Exercise brief:
Which lines run from the line with "Given: Open the account dropdown caret" through the line with "Click the green" in the entries below? Print them exactly, both ends included, and nothing more.

Excerpted records:
---+---
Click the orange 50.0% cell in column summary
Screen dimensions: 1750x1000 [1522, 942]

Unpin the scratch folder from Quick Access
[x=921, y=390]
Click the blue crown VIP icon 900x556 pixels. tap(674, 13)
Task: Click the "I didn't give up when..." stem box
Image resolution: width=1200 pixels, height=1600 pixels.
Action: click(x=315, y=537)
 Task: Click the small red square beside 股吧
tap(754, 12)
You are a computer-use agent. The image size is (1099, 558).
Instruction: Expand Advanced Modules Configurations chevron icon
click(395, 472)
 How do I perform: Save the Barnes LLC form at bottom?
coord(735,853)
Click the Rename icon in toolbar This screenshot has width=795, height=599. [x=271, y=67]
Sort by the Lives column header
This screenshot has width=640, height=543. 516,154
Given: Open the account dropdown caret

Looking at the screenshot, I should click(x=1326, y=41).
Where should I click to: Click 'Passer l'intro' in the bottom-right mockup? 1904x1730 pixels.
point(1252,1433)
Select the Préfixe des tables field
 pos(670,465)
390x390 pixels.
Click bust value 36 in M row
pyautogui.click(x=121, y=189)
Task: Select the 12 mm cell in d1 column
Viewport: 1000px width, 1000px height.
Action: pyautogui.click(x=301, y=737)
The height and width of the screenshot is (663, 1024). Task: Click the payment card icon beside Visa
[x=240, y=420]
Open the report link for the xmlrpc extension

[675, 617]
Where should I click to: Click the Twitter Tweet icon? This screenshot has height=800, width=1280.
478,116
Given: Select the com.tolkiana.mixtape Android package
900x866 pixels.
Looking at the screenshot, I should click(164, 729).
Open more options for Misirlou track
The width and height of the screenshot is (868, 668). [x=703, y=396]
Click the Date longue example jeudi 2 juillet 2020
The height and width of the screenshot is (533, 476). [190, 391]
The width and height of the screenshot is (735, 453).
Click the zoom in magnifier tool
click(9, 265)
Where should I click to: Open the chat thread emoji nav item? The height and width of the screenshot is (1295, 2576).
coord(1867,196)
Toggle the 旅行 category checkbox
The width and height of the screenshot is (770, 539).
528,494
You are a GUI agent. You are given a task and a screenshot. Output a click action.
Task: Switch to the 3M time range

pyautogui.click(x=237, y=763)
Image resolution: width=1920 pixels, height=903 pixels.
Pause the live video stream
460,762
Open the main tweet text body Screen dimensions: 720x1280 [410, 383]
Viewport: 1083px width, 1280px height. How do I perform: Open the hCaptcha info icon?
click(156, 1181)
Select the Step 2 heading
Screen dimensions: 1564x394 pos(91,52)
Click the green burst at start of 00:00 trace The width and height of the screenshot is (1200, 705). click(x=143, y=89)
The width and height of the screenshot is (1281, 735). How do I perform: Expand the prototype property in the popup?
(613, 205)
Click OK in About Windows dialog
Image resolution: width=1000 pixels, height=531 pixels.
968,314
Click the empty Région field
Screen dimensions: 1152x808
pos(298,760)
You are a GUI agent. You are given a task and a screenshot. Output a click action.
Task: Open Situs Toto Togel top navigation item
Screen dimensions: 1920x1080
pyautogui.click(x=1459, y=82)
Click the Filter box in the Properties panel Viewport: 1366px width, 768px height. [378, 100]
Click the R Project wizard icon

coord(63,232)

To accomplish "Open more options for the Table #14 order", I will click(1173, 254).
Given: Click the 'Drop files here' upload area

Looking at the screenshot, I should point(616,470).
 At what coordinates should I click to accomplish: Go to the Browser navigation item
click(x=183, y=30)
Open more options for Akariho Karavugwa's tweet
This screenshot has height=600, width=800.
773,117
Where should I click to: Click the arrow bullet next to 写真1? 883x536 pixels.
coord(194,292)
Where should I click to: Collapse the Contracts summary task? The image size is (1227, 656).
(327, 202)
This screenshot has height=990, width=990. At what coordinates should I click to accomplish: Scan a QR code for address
---+---
Expected answer:
Given: Open the account dropdown caret

Looking at the screenshot, I should click(x=1326, y=41).
Where should I click to: Click 'Passer l'intro' in the bottom-right mockup? 1904x1730 pixels.
point(1252,1433)
Select the Préfixe des tables field
 pos(670,465)
390x390 pixels.
Click bust value 36 in M row
pyautogui.click(x=121, y=189)
Task: Select the 12 mm cell in d1 column
Viewport: 1000px width, 1000px height.
Action: pyautogui.click(x=301, y=737)
The height and width of the screenshot is (663, 1024). Task: Click the payment card icon beside Visa
[x=240, y=420]
Open the report link for the xmlrpc extension

[675, 617]
Where should I click to: Click the Twitter Tweet icon? This screenshot has height=800, width=1280.
478,116
Given: Select the com.tolkiana.mixtape Android package
900x866 pixels.
Looking at the screenshot, I should click(164, 729).
Open more options for Misirlou track
The width and height of the screenshot is (868, 668). [x=703, y=396]
Click the Date longue example jeudi 2 juillet 2020
The height and width of the screenshot is (533, 476). [190, 391]
The width and height of the screenshot is (735, 453).
Click the zoom in magnifier tool
click(9, 265)
Where should I click to: Open the chat thread emoji nav item? The height and width of the screenshot is (1295, 2576).
coord(1867,196)
Toggle the 旅行 category checkbox
The width and height of the screenshot is (770, 539).
528,494
You are a GUI agent. You are given a task and a screenshot. Output a click action.
Task: Switch to the 3M time range

pyautogui.click(x=237, y=763)
Image resolution: width=1920 pixels, height=903 pixels.
Pause the live video stream
460,762
Open the main tweet text body Screen dimensions: 720x1280 [410, 383]
Viewport: 1083px width, 1280px height. How do I perform: Open the hCaptcha info icon?
click(156, 1181)
Select the Step 2 heading
Screen dimensions: 1564x394 pos(91,52)
Click the green burst at start of 00:00 trace The width and height of the screenshot is (1200, 705). click(x=143, y=89)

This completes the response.